Lo hanno lanciato i vescovi africani nel corso delle celebrazioni del 46esimo anniversario della costituzione del Simposio delle Conferenze Episcopali di Africa e Madagascar

Inizia in Africa l’Anno della Riconciliazione, indetto dai vescovi africani nel corso delle celebrazioni del 46esimo anniversario della costituzione del Simposio delle Conferenze Episcopali di Africa e Madagascar (SECAM/SCEAM) che si sono tenute il 29 luglio ad Accra, capitale del Ghana, dove ha sede l’organismo.

L’Anno della Riconciliazione che si concluderà il 29 luglio 2016, durante la 17esima Assemblea del SECAM a Luanda (Angola), è stato raccomandato nella esortazione post-sinodale Africae Munus di Benedetto XVI.

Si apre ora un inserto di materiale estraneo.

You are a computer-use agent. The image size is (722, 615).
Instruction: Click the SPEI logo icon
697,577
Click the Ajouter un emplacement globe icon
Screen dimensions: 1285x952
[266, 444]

L’invito è ad organizzare “programmi e iniziative di riconciliazione in collaborazione con le proprie Commissioni Giustizia e Pace”. Così ha scritto mons. Charles Palmer-Buckle, Arcivescovo di Accra, nella sua lettera inviata, per conto del Presidente del SECAM, mons. Gabriel Mbilingi, Arcivescovo di Lubango (Angola), a tutte le Conferenze Episcopali Africane.

Previsti nel corso dell’Anno della Riconciliazione incontri di lavoro e seminari a livello continentale e regionale. “La promozione della riconciliazione avrà una dimensione ecumenica e coinvolgerà le altre religione africane”, ha sottolineato mons. Palmer-Buckle, il quale ha quindi rivolto un appello ai governi e alle organizzazioni internazionali che operano nel continente “perché aiutino gli sforzi per un’Africa maggiormente riconciliata”.